Restoring the Dutch Garden at Clandon Park

Dan Bennett, Senior Gardener Dan Bennett Senior Gardener
The Dutch garden at Clandon Park

Since the fire in 2015 we’ve continued to work hard in the garden to maintain our high standards of presentation, whilst work continues to restore the house. Recently we’ve had an exciting opportunity to begin work on returning one area of the garden back to its past glory.

Clandon’s Dutch Garden was created by the 4th Earl of Onslow and his wife Florence. This small garden, formed by clipped hedges and centred around a circular pool, was originally modelled on the Sunken Garden at Hampton Court. 

When we took over the estate in 1956 it had largely reverted to nature. Paving stones had been removed, topiary hedges had lost their shape and elm suckers sprouted to 20 feet high. We restored the garden in the 1980s to contain small hedges of lavender running along the tops of low walls. Smaller perennial plants, such as geraniums and nepeta, and shrubs like autumn glory, fuchsias and thyme, were planted along the borders.

The Dutch Garden in its full glory as created by William Hillier, the 4th Earl of Onslow
The Dutch Garden at Clandon Park, Surrey in the time of the 4th Earl of Onslow
The Dutch Garden in its full glory as created by William Hillier, the 4th Earl of Onslow

Another restoration

This hidden gem had become engulfed by Portuguese laurel during the years in which it was neglected. Despite our efforts in the 1980s it remained hard to find and was often overlooked completely by visitors, hidden and surrounded by the 10 foot yew hedge. This was never meant to be the plan. It was conceived to be seen from the house with a pergola walk leading across the daffodil meadow.  

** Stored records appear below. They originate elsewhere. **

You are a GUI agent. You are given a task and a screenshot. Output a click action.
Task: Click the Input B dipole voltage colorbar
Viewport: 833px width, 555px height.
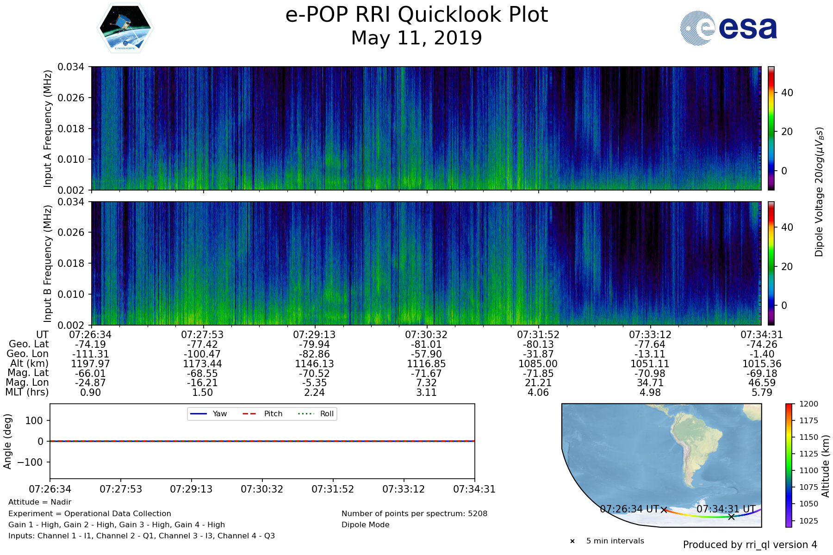(x=771, y=263)
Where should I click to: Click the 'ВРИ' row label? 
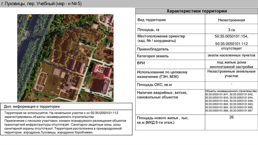click(141, 63)
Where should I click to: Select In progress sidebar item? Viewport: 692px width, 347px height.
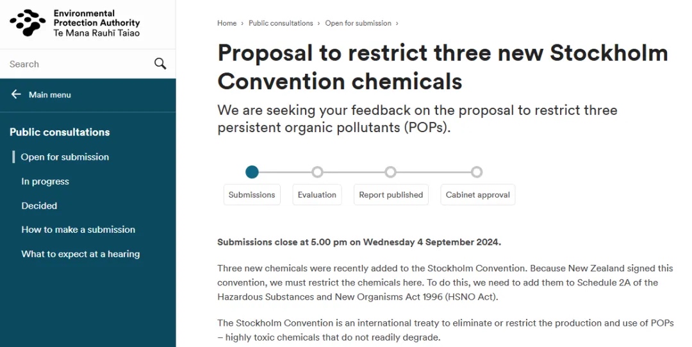coord(45,182)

After the completion of a conservation plan in 2015, we decided to recreate the original intent behind the Dutch garden, reinstating large herbaceous borders full of flowers and hedges capped with inspiring topiary. We have great photographic evidence of the garden in its prime as well as detailed planting records in a gardening diary kept by the 4th Earl.

Work begins

Two years ago we started work on removing all the laurel surrounding the garden exposing the bank on which the garden sits. In the planting records it shows that primroses and mascari covered this area. We’ve been using these in our spring parterre bedding schemes over recent years and transplanting them here once they’ve finished flowering.  

Central to the garden’s original design were the topiary armchairs and peacocks. To recreate the garden faithfully we've commissioned new topiary frames, the first of which were installed in spring 2015. Two armchairs and two female peacocks atop obelisks now take pride of place as the yew hedging begins to grow up and around them.

Proud as a peacock; the first of our new topiary frames installed in 2015
Topiary frame in the shape of a peacock at Clandon Park, Surrey
Proud as a peacock; the first of our new topiary frames installed in 2015

Continuing the theme

More work took place in the winter of 2017. The huge yew hedge was significantly reduced in height, restoring views of the house from the Dutch garden and views into the Dutch garden from the rest of the garden. We’ve left some sections of hedge standing higher so that more topiary frames can be installed in the future. 

These topiary sculptures have a strong bird theme and the shapes are inspired by ‘The book of Topiary’, a 1904 publication by Charles H. Curtis that also includes the armchair designs.

More new frames will be installed in summer 2017. Urns, a male peacock, an owl, a parrot, a swan, cones and globes will all feature at intervals along the tops of the hedges, just as they did in the 4th Earl’s original garden. We're looking forward to having these installed and to see new growth continue to fill the frames with each new season.